Taziri grabbed Ghanima’s shoulder. “Steady! Steady! You’ve got it!”

“I know! Shut up!”

The Star of Orossa filled their forward view. There was nothing but gas bag and gondola, and the slender strip of grass beneath them.

“You’ve got it!”

“I said I know!”

A dripping icicle of horror suddenly plunged into Taziri’s bowels as the golden airship and the ground thundered up to smash the Halcyon. She wrapped her arms around Ghanima and tried to haul her out of the pilot’s seat, but she slipped and fell to the floor behind the cockpit as they crashed to earth.
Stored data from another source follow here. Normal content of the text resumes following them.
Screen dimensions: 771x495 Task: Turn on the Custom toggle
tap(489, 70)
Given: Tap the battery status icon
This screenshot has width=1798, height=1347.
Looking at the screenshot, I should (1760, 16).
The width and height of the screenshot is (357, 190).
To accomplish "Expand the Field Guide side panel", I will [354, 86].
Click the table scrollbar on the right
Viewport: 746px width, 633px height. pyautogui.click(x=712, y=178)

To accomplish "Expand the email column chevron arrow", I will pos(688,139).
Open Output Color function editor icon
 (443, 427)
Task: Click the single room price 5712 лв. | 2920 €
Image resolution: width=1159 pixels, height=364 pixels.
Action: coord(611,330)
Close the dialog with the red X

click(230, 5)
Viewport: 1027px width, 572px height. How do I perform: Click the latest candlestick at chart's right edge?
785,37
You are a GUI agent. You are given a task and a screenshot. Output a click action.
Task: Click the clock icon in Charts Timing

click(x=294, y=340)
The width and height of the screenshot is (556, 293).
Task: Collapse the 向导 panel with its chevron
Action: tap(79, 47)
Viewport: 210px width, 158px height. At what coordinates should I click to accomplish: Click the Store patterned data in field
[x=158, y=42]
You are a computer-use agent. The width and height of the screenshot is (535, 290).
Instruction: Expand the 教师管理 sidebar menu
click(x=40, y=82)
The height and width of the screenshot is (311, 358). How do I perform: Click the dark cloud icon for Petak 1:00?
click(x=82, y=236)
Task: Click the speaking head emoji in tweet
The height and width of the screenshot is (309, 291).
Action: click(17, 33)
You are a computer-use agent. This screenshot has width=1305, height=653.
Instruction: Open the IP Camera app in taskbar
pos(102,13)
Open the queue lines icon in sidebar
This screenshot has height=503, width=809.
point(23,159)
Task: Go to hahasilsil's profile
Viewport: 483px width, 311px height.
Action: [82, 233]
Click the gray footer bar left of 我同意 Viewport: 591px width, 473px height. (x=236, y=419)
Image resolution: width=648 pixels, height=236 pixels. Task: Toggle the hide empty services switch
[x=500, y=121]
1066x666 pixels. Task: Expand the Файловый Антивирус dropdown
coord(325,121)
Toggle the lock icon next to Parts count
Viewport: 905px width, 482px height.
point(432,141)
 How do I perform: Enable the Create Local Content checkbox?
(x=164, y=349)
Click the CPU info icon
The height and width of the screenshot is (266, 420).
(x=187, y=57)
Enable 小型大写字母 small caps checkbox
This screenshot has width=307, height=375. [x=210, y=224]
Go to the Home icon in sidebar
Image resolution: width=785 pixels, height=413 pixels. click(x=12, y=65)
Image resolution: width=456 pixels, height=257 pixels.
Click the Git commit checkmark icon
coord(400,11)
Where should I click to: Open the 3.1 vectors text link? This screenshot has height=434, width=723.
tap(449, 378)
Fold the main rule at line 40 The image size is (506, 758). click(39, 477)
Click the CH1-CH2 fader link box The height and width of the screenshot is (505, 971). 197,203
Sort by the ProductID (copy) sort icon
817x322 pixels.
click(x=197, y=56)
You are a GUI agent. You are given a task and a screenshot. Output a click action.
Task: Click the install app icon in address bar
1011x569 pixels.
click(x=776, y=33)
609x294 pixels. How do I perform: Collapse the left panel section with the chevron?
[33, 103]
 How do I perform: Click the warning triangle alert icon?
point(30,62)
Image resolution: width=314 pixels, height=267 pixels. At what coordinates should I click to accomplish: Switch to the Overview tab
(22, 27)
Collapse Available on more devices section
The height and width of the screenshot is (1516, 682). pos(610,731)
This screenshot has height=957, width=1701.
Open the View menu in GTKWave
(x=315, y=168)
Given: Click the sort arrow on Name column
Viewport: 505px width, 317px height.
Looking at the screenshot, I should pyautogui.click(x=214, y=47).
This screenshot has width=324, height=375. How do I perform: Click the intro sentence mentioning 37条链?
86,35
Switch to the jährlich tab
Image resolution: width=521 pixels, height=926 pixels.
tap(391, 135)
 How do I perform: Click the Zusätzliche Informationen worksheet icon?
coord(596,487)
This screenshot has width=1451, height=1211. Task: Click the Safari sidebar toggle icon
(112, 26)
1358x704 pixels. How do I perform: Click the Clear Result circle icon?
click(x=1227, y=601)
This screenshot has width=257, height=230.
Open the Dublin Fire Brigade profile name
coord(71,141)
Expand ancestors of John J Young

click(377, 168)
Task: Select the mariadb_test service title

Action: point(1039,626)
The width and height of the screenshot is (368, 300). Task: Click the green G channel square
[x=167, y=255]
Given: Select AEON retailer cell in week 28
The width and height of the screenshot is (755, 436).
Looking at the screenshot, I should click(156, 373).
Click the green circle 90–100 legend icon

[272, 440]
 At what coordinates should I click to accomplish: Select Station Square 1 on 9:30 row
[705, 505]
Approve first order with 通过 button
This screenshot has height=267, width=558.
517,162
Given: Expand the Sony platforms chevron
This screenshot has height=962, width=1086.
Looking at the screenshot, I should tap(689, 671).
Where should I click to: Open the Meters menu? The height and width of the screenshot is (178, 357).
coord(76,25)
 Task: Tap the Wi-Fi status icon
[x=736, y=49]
The sounds of crunching metal and screaming people rose to such unbearable decibels that all Taziri could hear was a painful screeching white noise as the deck drove into the airfield and everything inside the Halcyon that wasn’t bolted down flew forward. Taziri tumbled up against the back of the pilot’s seat, wrenching her neck and shoulders. Through her narrowed eyes, she watched the engine compartment of her ship tear itself in half as the electric motors and propellers plowed into the ground and ripped the walls of the Halcyon away. The little steam engine popped free without a sound and disappeared into the air and her batteries full of acid and sharp metal plates tumbled out of the stern and rained down on the three human bodies in the cockpit.

And then everything was still.

Taziri slowly lifted her head, then ran her trembling hands over her own body. She discovered a rectangular, acid-soaked plate impaled in her right kidney. For a moment, she could not process the idea of something stabbing through her body, but the moment passed. She grabbed the plate with shaking fingers and eased it out of her flesh. Her world went white, spinning and hazy, nauseated and cold, but only for a second, and with her left hand clamped over her bleeding wound, she sat up.

The first thing she noticed was that she was sitting on the grass looking at the crumpled remains of the Halcyon, which lay half-buried under the crumpled remains of the Star of Orossa. The second thing she noticed was that she was no longer inside her airship. The sun had just peeked over the eastern ridge and was stabbing her eyes through mud-caked goggles. Taziri pulled away her headgear and stared around for a moment, dazed and blinking.

Everything hurt, but the pain in her body was distant and confused, obscured by the pain in her skull. Like a puppet on shredded strings, she stood up and stumbled toward the wreckage, not really seeing the great scar in the earth stretching out behind the Halcyon, not really hearing the voices of the dozens of people around him. Everything was too unreal, too sharp, too bright.